Dysdera cribellata is a troglobitic endemic spider of the Canary Islands. Canarian Dysdera have undergone an adaptive radiation into subterranean habitats (volcanic lava tubes and MSS), with many species showing troglomorphism (eye reduction, depigmentation, elongated appendages). Specialised predator of cave-dwelling isopods.
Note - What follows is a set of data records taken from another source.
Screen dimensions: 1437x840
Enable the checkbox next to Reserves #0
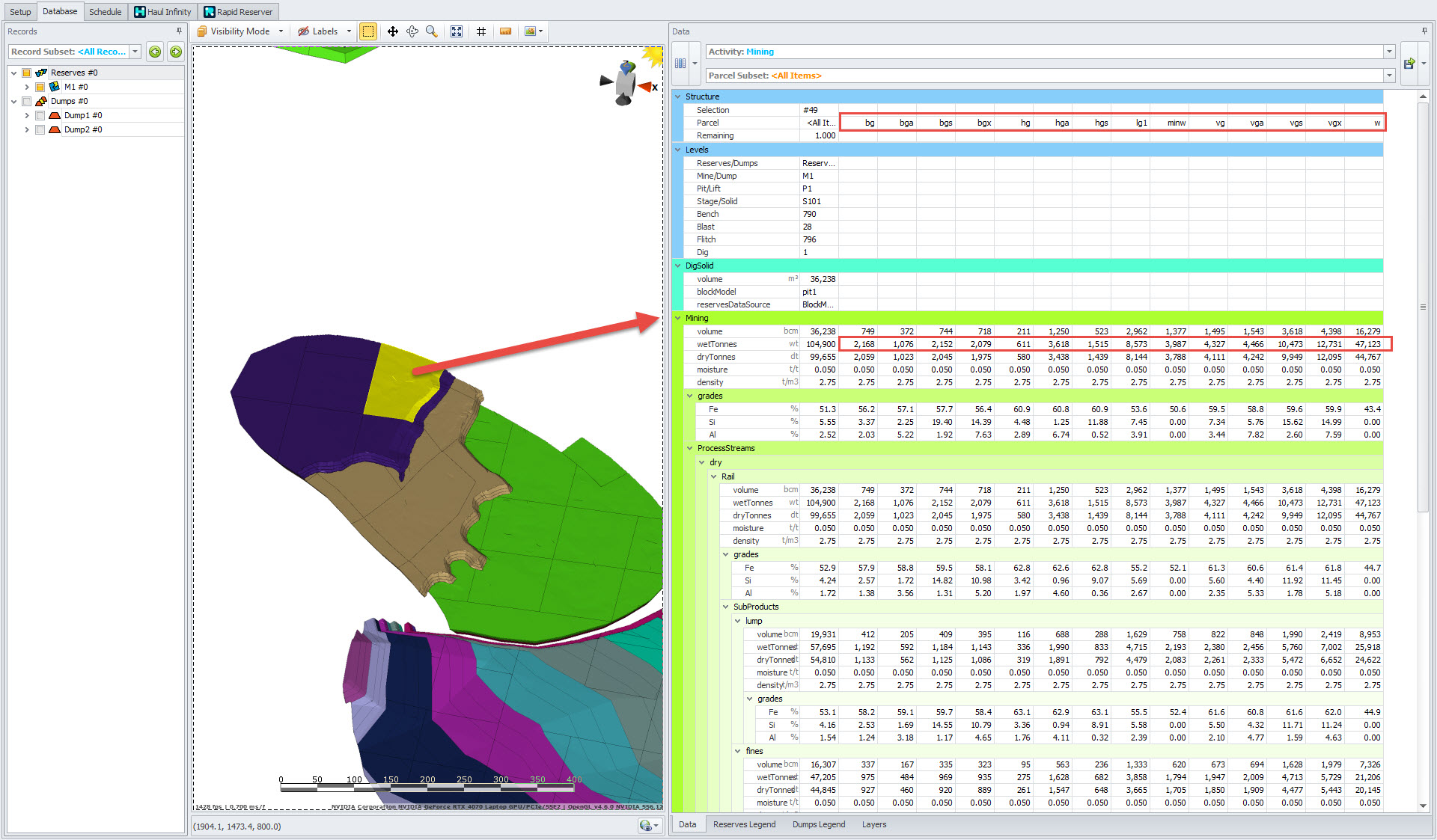tap(28, 73)
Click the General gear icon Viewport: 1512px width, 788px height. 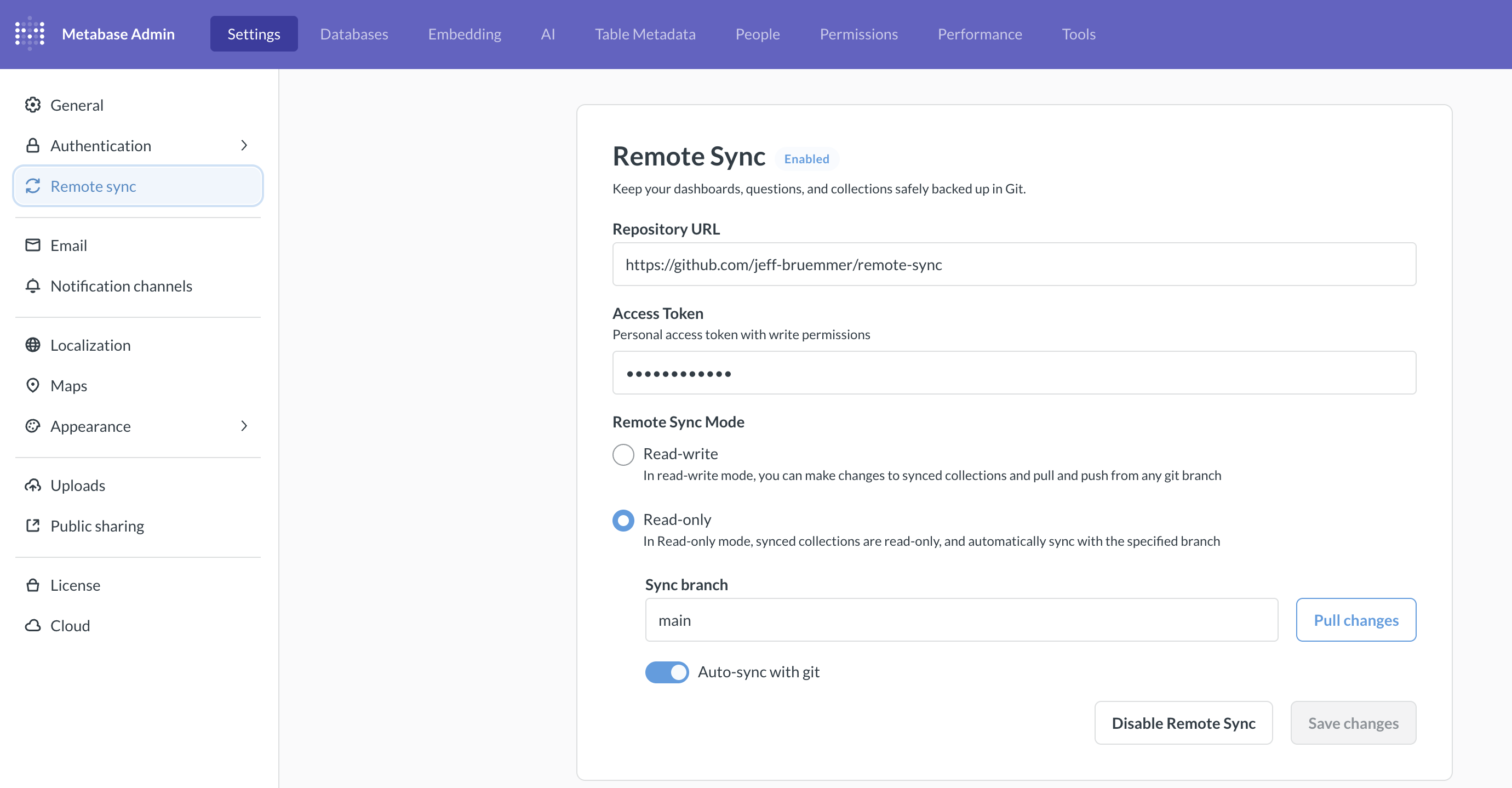pyautogui.click(x=33, y=105)
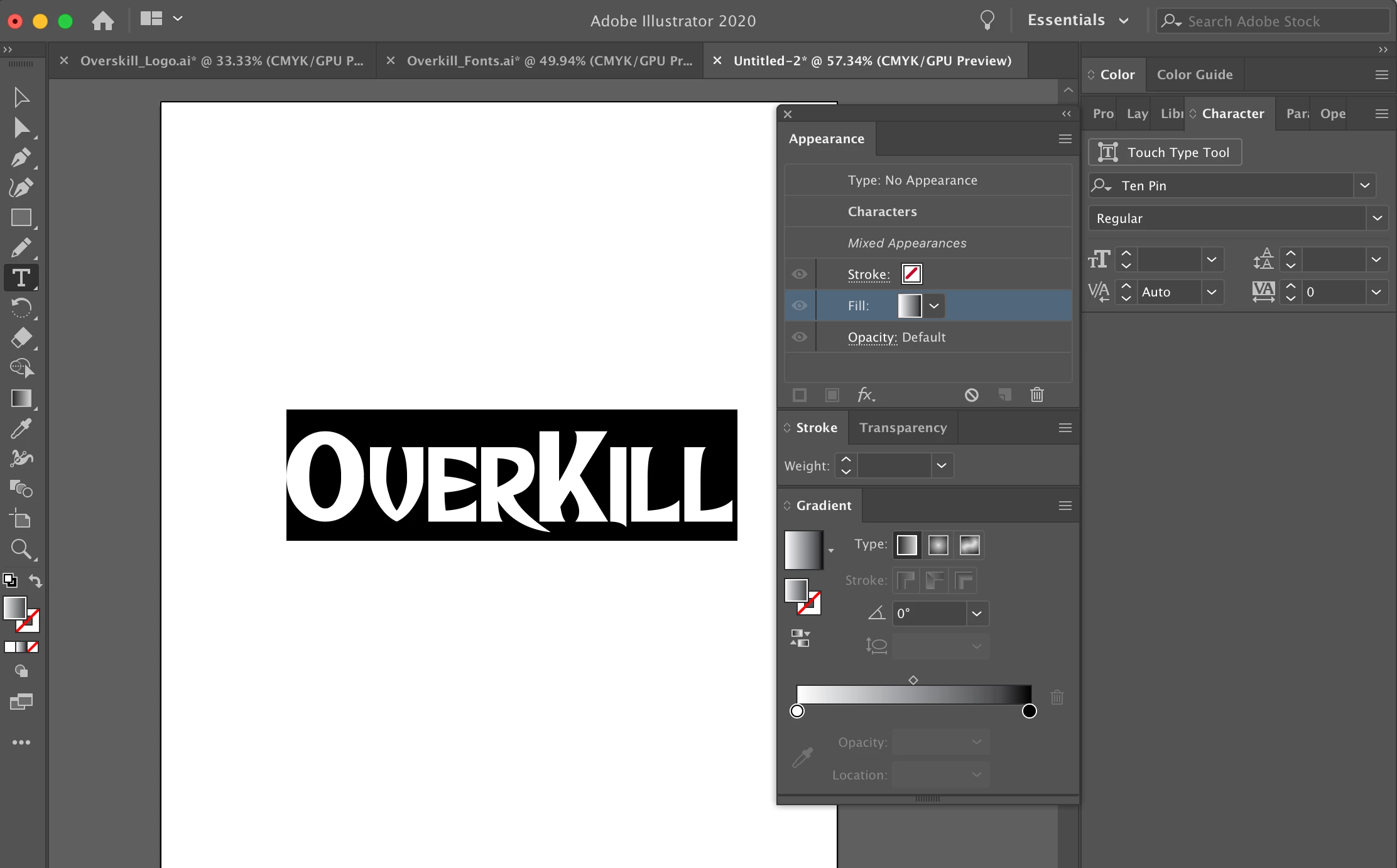Choose the Rectangle tool
Viewport: 1397px width, 868px height.
21,218
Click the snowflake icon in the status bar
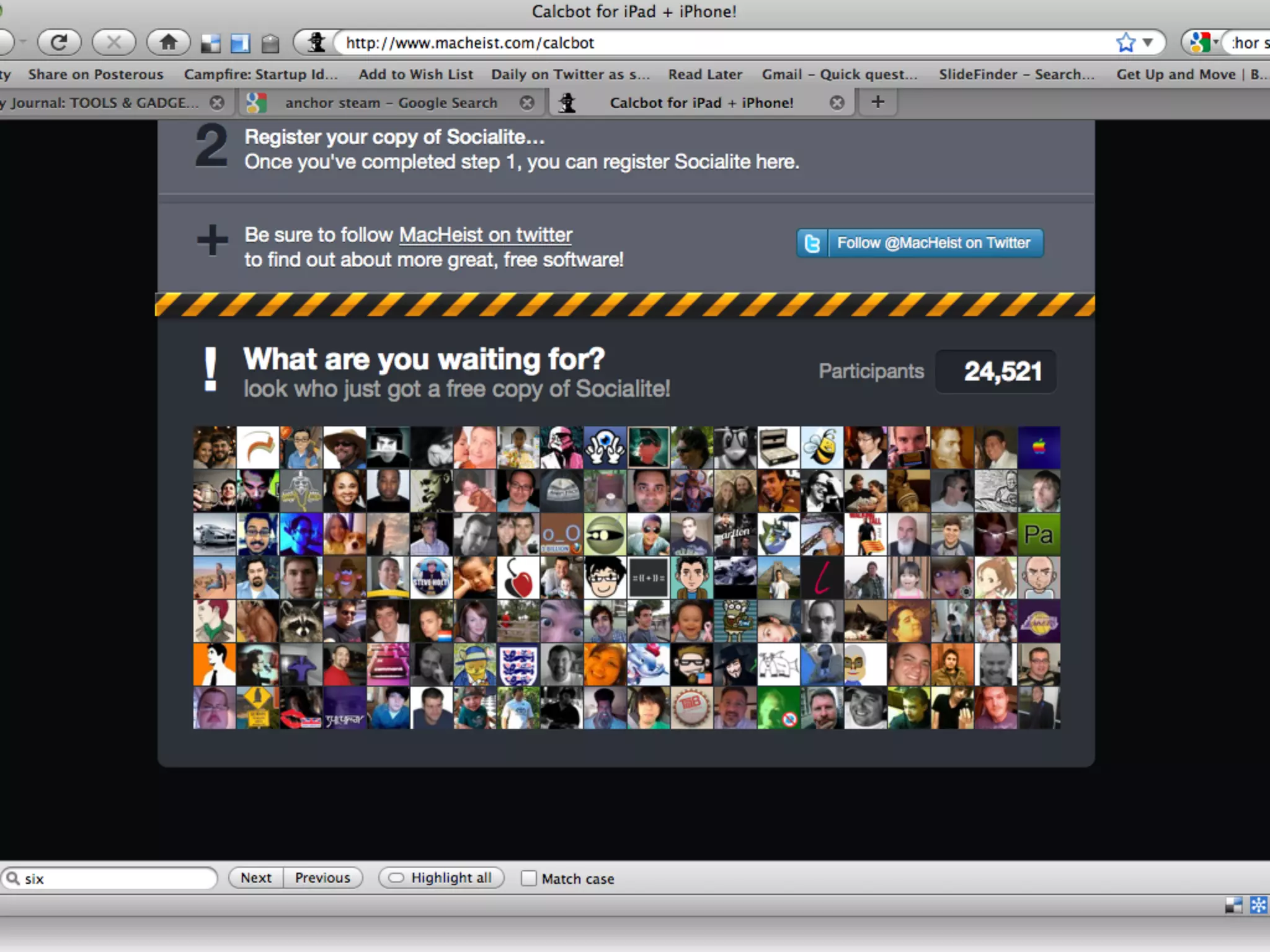This screenshot has width=1270, height=952. tap(1258, 906)
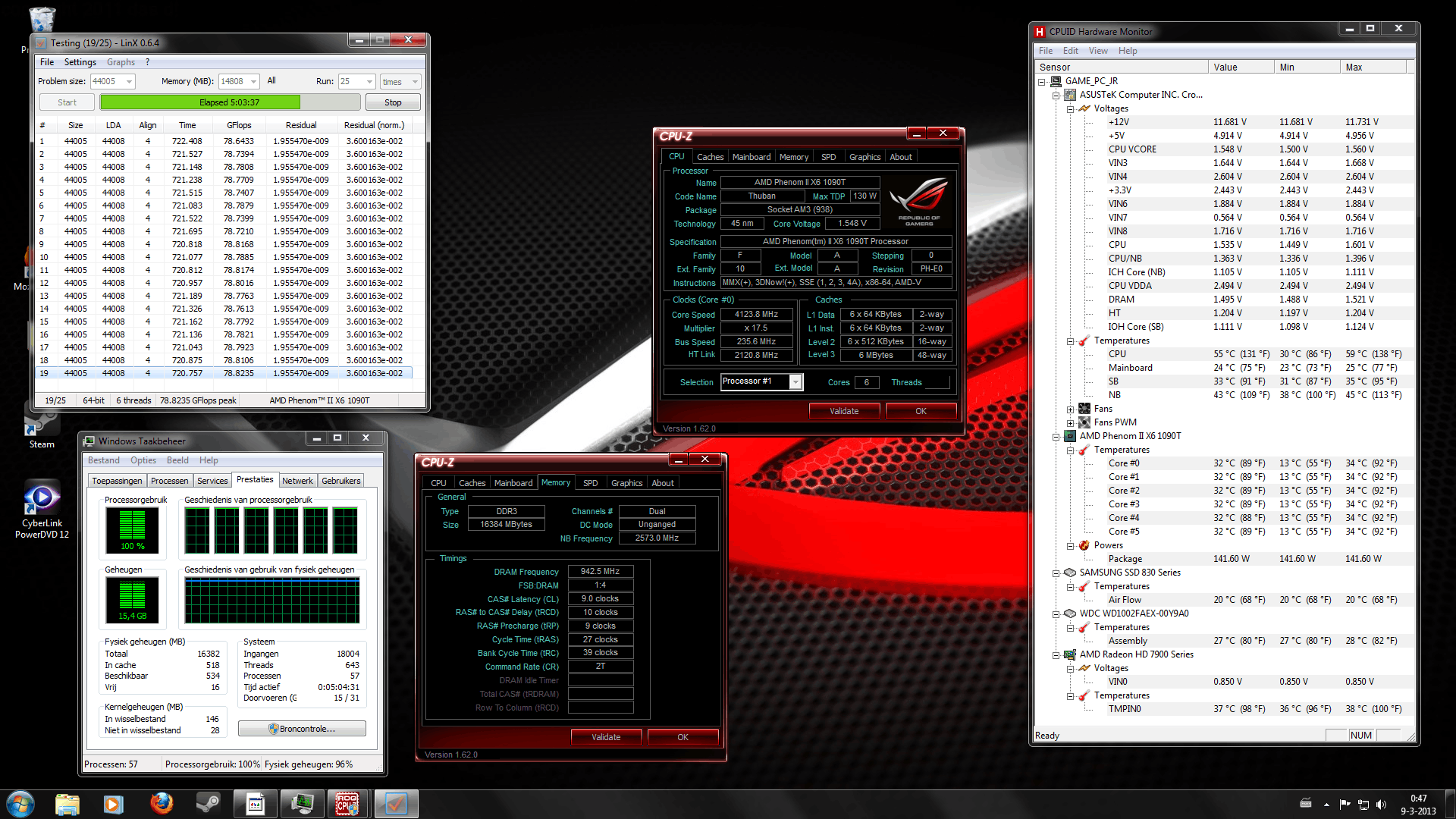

Habitat (IUCN) Season Suitability Major importance
7.1 Caves & Subterranean Habitats → Caves Resident Suitable Yes
7.2 Caves & Subterranean Habitats → Other (MSS) Resident Suitable Yes

System: Terrestrial · Generation length: Unknown (estimated 2–4 years)

Threats

Code Threat Timing Scope Severity
1.1 Housing & urban areas Ongoing Minority (<50%) Slow, significant declines
1.3 Tourism & recreation areas Ongoing Minority (<50%) Slow, significant declines
6.1 Recreational activities (caving, speleotourism) Ongoing Minority (<50%) Slow, significant declines
7.3 Other ecosystem modifications (entrance sealing, quarrying) Ongoing Minority (<50%) Rapid declines
8.1.2 Invasive non-native: Dysdera crocata (in lava tubes) Ongoing Minority (<50%) Unknown
9.1.1 Sewage (stormwater run-off into caves) Ongoing Minority (<50%) Slow, significant declines
9.4 Garbage & solid waste (illegal dumping in caves) Ongoing Minority (<50%) Slow, significant declines
11.1 Climate change: habitat shifting & alteration (cave microclimate) Ongoing Whole (>90%) Slow, significant declines
11.2 Climate change: droughts Ongoing Whole (>90%) Unknown

Conservation

Parts of the range may fall within Parque Rural de Anaga or Parque Rural de Teno (Tenerife). No specific management plans exist for cave-dwelling arachnid fauna. Not listed in the Catálogo Español de Especies Amenazadas.

Bibliography

  • Arnedo, M.A. & Ribera, C. (1999) Radiation of the genus Dysdera in the Canary Islands: the island of Tenerife. J. Arachnol. 27, 604–662.
  • Arnedo, M.A. et al. (2007) The dark side of an island radiation: troglobitic Dysdera in the Canary Islands. Invertebr. Syst. 21, 623–660.
  • González-Mancebo, J.M. et al. (2012) Applying the IUCN Red List criteria to small-sized plants on oceanic islands. Biodivers. Conserv. 21, 3613–3636.
  • Macías-Hernández, N. et al. (2016) A geographical distribution database of the genus Dysdera in the Canary Islands. ZooKeys 625, 11–42.
  • Martín, J.L. (2009) Are the IUCN standard home-range thresholds for species a good indicator to prioritise conservation urgency in small islands? J. Nat. Conserv. 17, 87–98.
  • Oromí, P. et al. (2001) Conservación de la fauna invertebrada cavernícola. Proyecto LIFE.
  • IUCN (2024) Guidelines for Using the IUCN Red List Categories and Criteria, v16.
  • IUCN (2022) Threats Classification Scheme, v3.3.